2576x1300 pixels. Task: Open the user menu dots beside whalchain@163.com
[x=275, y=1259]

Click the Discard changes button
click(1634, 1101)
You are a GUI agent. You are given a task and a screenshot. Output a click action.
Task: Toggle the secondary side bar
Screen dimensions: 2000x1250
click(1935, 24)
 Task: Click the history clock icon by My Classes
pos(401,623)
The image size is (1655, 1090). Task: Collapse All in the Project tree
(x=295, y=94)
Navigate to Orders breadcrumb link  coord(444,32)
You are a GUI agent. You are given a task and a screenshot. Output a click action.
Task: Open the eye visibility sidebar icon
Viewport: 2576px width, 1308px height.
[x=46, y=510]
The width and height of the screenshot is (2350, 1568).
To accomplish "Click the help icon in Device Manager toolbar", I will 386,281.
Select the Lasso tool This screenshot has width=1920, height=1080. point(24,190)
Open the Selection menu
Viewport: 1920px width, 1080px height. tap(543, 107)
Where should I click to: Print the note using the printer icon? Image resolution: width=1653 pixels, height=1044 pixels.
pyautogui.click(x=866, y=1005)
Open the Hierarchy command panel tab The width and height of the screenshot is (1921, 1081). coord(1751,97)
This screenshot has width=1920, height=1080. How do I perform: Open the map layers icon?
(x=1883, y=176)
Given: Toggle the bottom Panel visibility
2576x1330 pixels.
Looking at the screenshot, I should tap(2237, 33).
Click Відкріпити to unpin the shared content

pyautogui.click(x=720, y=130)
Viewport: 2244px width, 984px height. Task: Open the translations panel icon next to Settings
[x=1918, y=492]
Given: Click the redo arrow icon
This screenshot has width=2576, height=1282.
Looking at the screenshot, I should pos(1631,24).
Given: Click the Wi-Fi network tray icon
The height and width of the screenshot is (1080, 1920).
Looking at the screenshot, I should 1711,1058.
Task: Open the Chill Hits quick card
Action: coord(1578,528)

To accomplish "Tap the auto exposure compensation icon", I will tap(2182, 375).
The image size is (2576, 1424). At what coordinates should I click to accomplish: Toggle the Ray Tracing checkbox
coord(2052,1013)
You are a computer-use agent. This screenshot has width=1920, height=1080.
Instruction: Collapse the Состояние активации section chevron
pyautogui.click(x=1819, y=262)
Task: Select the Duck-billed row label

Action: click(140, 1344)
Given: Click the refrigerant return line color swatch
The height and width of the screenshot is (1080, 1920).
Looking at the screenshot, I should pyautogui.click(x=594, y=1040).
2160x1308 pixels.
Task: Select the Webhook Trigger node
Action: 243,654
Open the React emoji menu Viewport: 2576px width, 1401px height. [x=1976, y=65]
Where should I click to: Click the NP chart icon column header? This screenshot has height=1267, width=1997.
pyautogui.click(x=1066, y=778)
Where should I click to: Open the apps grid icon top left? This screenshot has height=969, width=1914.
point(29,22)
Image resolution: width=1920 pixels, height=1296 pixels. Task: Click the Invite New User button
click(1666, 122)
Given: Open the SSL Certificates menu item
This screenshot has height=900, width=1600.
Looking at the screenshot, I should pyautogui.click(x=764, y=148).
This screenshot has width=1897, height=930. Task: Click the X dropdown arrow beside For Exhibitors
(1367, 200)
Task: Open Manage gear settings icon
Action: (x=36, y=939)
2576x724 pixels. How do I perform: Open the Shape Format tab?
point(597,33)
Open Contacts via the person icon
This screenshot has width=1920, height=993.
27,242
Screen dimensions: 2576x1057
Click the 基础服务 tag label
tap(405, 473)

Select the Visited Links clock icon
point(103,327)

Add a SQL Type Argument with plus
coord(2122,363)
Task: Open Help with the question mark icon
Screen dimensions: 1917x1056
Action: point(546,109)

════

All of the material above should be printed again exactly as it is.

2576x1300 pixels. Task: Open the user menu dots beside whalchain@163.com
[x=275, y=1259]

Click the Discard changes button
click(1634, 1101)
You are a GUI agent. You are given a task and a screenshot. Output a click action.
Task: Toggle the secondary side bar
Screen dimensions: 2000x1250
click(1935, 24)
 Task: Click the history clock icon by My Classes
pos(401,623)
The image size is (1655, 1090). Task: Collapse All in the Project tree
(x=295, y=94)
Navigate to Orders breadcrumb link  coord(444,32)
You are a GUI agent. You are given a task and a screenshot. Output a click action.
Task: Open the eye visibility sidebar icon
Viewport: 2576px width, 1308px height.
[x=46, y=510]
The width and height of the screenshot is (2350, 1568).
To accomplish "Click the help icon in Device Manager toolbar", I will 386,281.
Select the Lasso tool This screenshot has width=1920, height=1080. point(24,190)
Open the Selection menu
Viewport: 1920px width, 1080px height. tap(543, 107)
Where should I click to: Print the note using the printer icon? Image resolution: width=1653 pixels, height=1044 pixels.
pyautogui.click(x=866, y=1005)
Open the Hierarchy command panel tab The width and height of the screenshot is (1921, 1081). coord(1751,97)
This screenshot has width=1920, height=1080. How do I perform: Open the map layers icon?
(x=1883, y=176)
Given: Toggle the bottom Panel visibility
2576x1330 pixels.
Looking at the screenshot, I should tap(2237, 33).
Click Відкріпити to unpin the shared content

pyautogui.click(x=720, y=130)
Viewport: 2244px width, 984px height. Task: Open the translations panel icon next to Settings
[x=1918, y=492]
Given: Click the redo arrow icon
This screenshot has width=2576, height=1282.
Looking at the screenshot, I should pos(1631,24).
Given: Click the Wi-Fi network tray icon
The height and width of the screenshot is (1080, 1920).
Looking at the screenshot, I should 1711,1058.
Task: Open the Chill Hits quick card
Action: coord(1578,528)

To accomplish "Tap the auto exposure compensation icon", I will tap(2182, 375).
The image size is (2576, 1424). At what coordinates should I click to accomplish: Toggle the Ray Tracing checkbox
coord(2052,1013)
You are a computer-use agent. This screenshot has width=1920, height=1080.
Instruction: Collapse the Состояние активации section chevron
pyautogui.click(x=1819, y=262)
Task: Select the Duck-billed row label

Action: click(140, 1344)
Given: Click the refrigerant return line color swatch
The height and width of the screenshot is (1080, 1920).
Looking at the screenshot, I should pyautogui.click(x=594, y=1040).
2160x1308 pixels.
Task: Select the Webhook Trigger node
Action: 243,654
Open the React emoji menu Viewport: 2576px width, 1401px height. [x=1976, y=65]
Where should I click to: Click the NP chart icon column header? This screenshot has height=1267, width=1997.
pyautogui.click(x=1066, y=778)
Where should I click to: Open the apps grid icon top left? This screenshot has height=969, width=1914.
point(29,22)
Image resolution: width=1920 pixels, height=1296 pixels. Task: Click the Invite New User button
click(1666, 122)
Given: Open the SSL Certificates menu item
This screenshot has height=900, width=1600.
Looking at the screenshot, I should pyautogui.click(x=764, y=148).
This screenshot has width=1897, height=930. Task: Click the X dropdown arrow beside For Exhibitors
(1367, 200)
Task: Open Manage gear settings icon
Action: (x=36, y=939)
2576x724 pixels. How do I perform: Open the Shape Format tab?
point(597,33)
Open Contacts via the person icon
This screenshot has width=1920, height=993.
27,242
Screen dimensions: 2576x1057
Click the 基础服务 tag label
tap(405, 473)

Select the Visited Links clock icon
point(103,327)

Add a SQL Type Argument with plus
coord(2122,363)
Task: Open Help with the question mark icon
Screen dimensions: 1917x1056
Action: point(546,109)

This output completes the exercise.